*REQUIRED WORK*
Could you print all of the data below again, exactly?

*RECORDS FOR THE EXERCISE*
---

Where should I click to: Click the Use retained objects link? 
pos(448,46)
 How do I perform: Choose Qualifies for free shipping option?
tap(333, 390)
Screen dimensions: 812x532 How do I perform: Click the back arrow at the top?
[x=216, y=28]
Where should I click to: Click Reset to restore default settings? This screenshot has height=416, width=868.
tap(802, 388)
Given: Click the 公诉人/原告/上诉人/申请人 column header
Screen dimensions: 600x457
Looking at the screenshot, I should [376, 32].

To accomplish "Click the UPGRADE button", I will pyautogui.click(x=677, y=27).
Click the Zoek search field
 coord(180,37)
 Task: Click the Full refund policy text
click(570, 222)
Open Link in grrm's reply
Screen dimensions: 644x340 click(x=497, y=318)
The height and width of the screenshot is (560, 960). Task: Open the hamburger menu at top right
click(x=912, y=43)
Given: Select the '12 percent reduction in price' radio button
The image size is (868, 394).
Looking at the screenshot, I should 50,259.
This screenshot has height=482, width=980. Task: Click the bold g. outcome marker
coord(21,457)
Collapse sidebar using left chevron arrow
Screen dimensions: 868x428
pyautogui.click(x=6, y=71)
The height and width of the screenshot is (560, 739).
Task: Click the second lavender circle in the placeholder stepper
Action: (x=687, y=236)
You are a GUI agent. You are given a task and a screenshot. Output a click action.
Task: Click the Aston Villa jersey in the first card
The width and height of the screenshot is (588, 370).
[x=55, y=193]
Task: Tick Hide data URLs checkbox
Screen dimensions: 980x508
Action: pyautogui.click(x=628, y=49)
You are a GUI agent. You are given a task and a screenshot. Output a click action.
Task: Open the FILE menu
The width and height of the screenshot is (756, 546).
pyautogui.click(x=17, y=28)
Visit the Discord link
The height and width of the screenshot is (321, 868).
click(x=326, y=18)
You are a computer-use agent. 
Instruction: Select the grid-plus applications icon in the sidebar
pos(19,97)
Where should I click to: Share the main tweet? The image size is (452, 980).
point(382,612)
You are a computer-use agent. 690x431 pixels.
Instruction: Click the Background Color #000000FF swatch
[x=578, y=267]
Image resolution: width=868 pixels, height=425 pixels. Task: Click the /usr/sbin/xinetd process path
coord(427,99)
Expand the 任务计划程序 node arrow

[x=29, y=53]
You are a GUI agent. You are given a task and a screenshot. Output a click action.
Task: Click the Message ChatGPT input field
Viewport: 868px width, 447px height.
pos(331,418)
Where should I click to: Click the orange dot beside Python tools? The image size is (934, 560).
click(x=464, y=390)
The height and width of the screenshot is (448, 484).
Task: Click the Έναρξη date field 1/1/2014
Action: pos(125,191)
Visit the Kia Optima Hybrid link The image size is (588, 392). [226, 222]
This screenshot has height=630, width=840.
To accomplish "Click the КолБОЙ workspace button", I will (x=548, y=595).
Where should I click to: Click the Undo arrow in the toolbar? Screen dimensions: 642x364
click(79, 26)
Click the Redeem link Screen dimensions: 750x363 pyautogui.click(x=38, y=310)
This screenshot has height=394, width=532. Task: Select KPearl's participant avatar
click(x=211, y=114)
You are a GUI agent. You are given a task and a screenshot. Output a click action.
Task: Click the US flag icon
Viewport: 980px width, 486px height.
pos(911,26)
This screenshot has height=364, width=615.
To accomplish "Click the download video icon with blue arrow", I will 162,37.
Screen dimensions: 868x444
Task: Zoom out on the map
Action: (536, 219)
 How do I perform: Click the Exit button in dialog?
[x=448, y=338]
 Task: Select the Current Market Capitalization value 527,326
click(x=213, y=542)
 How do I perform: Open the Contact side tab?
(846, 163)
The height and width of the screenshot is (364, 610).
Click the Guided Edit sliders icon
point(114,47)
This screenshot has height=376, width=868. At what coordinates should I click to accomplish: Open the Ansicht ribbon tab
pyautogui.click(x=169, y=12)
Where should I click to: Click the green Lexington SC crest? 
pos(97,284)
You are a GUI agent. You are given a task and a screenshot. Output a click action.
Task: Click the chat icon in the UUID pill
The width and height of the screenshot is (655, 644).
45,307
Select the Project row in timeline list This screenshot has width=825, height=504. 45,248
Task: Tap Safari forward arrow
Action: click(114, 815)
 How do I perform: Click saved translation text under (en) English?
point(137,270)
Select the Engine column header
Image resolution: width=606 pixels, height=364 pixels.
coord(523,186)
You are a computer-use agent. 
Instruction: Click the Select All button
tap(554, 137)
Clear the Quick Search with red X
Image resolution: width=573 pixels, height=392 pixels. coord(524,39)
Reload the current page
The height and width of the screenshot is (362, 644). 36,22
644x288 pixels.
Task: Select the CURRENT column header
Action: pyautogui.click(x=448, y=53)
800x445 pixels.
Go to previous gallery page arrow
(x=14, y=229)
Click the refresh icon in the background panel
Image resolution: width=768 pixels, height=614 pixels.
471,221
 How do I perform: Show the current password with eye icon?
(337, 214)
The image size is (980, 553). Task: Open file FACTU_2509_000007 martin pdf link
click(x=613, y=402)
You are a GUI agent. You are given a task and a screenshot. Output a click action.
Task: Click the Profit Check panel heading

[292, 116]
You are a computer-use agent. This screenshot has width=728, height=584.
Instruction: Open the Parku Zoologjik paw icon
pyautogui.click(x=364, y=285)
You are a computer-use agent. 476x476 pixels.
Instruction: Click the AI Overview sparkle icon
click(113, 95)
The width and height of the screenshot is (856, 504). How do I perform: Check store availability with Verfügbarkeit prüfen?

---

*PROBLEM SOLUTION*
Where should I click to: Click the Use retained objects link? 
pos(448,46)
 How do I perform: Choose Qualifies for free shipping option?
tap(333, 390)
Screen dimensions: 812x532 How do I perform: Click the back arrow at the top?
[x=216, y=28]
Where should I click to: Click Reset to restore default settings? This screenshot has height=416, width=868.
tap(802, 388)
Given: Click the 公诉人/原告/上诉人/申请人 column header
Screen dimensions: 600x457
Looking at the screenshot, I should [376, 32].

To accomplish "Click the UPGRADE button", I will pyautogui.click(x=677, y=27).
Click the Zoek search field
 coord(180,37)
 Task: Click the Full refund policy text
click(570, 222)
Open Link in grrm's reply
Screen dimensions: 644x340 click(x=497, y=318)
The height and width of the screenshot is (560, 960). Task: Open the hamburger menu at top right
click(x=912, y=43)
Given: Select the '12 percent reduction in price' radio button
The image size is (868, 394).
Looking at the screenshot, I should 50,259.
This screenshot has height=482, width=980. Task: Click the bold g. outcome marker
coord(21,457)
Collapse sidebar using left chevron arrow
Screen dimensions: 868x428
pyautogui.click(x=6, y=71)
The height and width of the screenshot is (560, 739).
Task: Click the second lavender circle in the placeholder stepper
Action: (x=687, y=236)
You are a GUI agent. You are given a task and a screenshot. Output a click action.
Task: Click the Aston Villa jersey in the first card
The width and height of the screenshot is (588, 370).
[x=55, y=193]
Task: Tick Hide data URLs checkbox
Screen dimensions: 980x508
Action: pyautogui.click(x=628, y=49)
You are a GUI agent. You are given a task and a screenshot. Output a click action.
Task: Open the FILE menu
The width and height of the screenshot is (756, 546).
pyautogui.click(x=17, y=28)
Visit the Discord link
The height and width of the screenshot is (321, 868).
click(x=326, y=18)
You are a computer-use agent. 
Instruction: Select the grid-plus applications icon in the sidebar
pos(19,97)
Where should I click to: Share the main tweet? The image size is (452, 980).
point(382,612)
You are a computer-use agent. 690x431 pixels.
Instruction: Click the Background Color #000000FF swatch
[x=578, y=267]
Image resolution: width=868 pixels, height=425 pixels. Task: Click the /usr/sbin/xinetd process path
coord(427,99)
Expand the 任务计划程序 node arrow

[x=29, y=53]
You are a GUI agent. You are given a task and a screenshot. Output a click action.
Task: Click the Message ChatGPT input field
Viewport: 868px width, 447px height.
pos(331,418)
Where should I click to: Click the orange dot beside Python tools? The image size is (934, 560).
click(x=464, y=390)
The height and width of the screenshot is (448, 484).
Task: Click the Έναρξη date field 1/1/2014
Action: pos(125,191)
Visit the Kia Optima Hybrid link The image size is (588, 392). [226, 222]
This screenshot has height=630, width=840.
To accomplish "Click the КолБОЙ workspace button", I will (x=548, y=595).
Where should I click to: Click the Undo arrow in the toolbar? Screen dimensions: 642x364
click(79, 26)
Click the Redeem link Screen dimensions: 750x363 pyautogui.click(x=38, y=310)
This screenshot has height=394, width=532. Task: Select KPearl's participant avatar
click(x=211, y=114)
You are a GUI agent. You are given a task and a screenshot. Output a click action.
Task: Click the US flag icon
Viewport: 980px width, 486px height.
pos(911,26)
This screenshot has height=364, width=615.
To accomplish "Click the download video icon with blue arrow", I will 162,37.
Screen dimensions: 868x444
Task: Zoom out on the map
Action: (536, 219)
 How do I perform: Click the Exit button in dialog?
[x=448, y=338]
 Task: Select the Current Market Capitalization value 527,326
click(x=213, y=542)
 How do I perform: Open the Contact side tab?
(846, 163)
The height and width of the screenshot is (364, 610).
Click the Guided Edit sliders icon
point(114,47)
This screenshot has height=376, width=868. At what coordinates should I click to accomplish: Open the Ansicht ribbon tab
pyautogui.click(x=169, y=12)
Where should I click to: Click the green Lexington SC crest? 
pos(97,284)
You are a GUI agent. You are given a task and a screenshot. Output a click action.
Task: Click the chat icon in the UUID pill
The width and height of the screenshot is (655, 644).
45,307
Select the Project row in timeline list This screenshot has width=825, height=504. 45,248
Task: Tap Safari forward arrow
Action: click(114, 815)
 How do I perform: Click saved translation text under (en) English?
point(137,270)
Select the Engine column header
Image resolution: width=606 pixels, height=364 pixels.
coord(523,186)
You are a computer-use agent. 
Instruction: Click the Select All button
tap(554, 137)
Clear the Quick Search with red X
Image resolution: width=573 pixels, height=392 pixels. coord(524,39)
Reload the current page
The height and width of the screenshot is (362, 644). 36,22
644x288 pixels.
Task: Select the CURRENT column header
Action: pyautogui.click(x=448, y=53)
800x445 pixels.
Go to previous gallery page arrow
(x=14, y=229)
Click the refresh icon in the background panel
Image resolution: width=768 pixels, height=614 pixels.
471,221
 How do I perform: Show the current password with eye icon?
(337, 214)
The image size is (980, 553). Task: Open file FACTU_2509_000007 martin pdf link
click(x=613, y=402)
You are a GUI agent. You are given a task and a screenshot. Output a click action.
Task: Click the Profit Check panel heading

[292, 116]
You are a computer-use agent. This screenshot has width=728, height=584.
Instruction: Open the Parku Zoologjik paw icon
pyautogui.click(x=364, y=285)
You are a computer-use agent. 476x476 pixels.
Instruction: Click the AI Overview sparkle icon
click(113, 95)
The width and height of the screenshot is (856, 504). How do I perform: Check store availability with Verfügbarkeit prüfen?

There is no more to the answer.